This paper is devoted to the classification of 4-dimensional Riemannian spin manifolds carrying skew Killing spinors. A skew Killing spinor \(\psi \) is a spinor that satisfies the equation \(\nabla _X\psi =AX\cdot \psi \) with a skew-symmetric endomorphism A. We consider the degenerate case, where the rank of A is at most two everywhere and the non-degenerate case, where the rank of A is four everywhere.
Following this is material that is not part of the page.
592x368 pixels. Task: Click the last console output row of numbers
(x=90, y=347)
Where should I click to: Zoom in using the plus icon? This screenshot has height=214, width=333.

We prove that in the degenerate case the manifold is locally isometric to the Riemannian product \({\mathbb {R}}\times N\) with N having a skew Killing spinor and we explain under which conditions on the spinor the special case of a local isometry to \({\mathbb {S}}^2\times {\mathbb {R}}^2\) occurs. In the non-degenerate case, the existence of skew Killing spinors is related to doubly warped products whose defining data we will describe.

本文专门研究带有偏斜Killing旋子的4维黎曼自旋流形的分类。偏斜杀伤旋量\（\ PSI \）是一个旋量满足方程式\（\ nabla _X \ PSI = AX \ CDOT \ PSI \）具有斜对称自同态甲。我们考虑退化的情况，其中A的等级在任何地方最多为2，而非退化的情况下，A的等级在任何地方都为4。我们证明在退化情况下，流形对于黎曼乘积\ {{\ mathbb {R}} \乘以N \}是局部等距的，其中N具有Killing spinor斜率，并且我们解释了在Spinor上的哪种条件下的特殊情况局部等距\（{{mathbb {S}} ^ 2 \ times {\ mathbb {R}} ^ 2 \）发生。在非简并的情况下，歪斜Killing旋转子的存在与我们将描述其定义数据的双翘产品有关。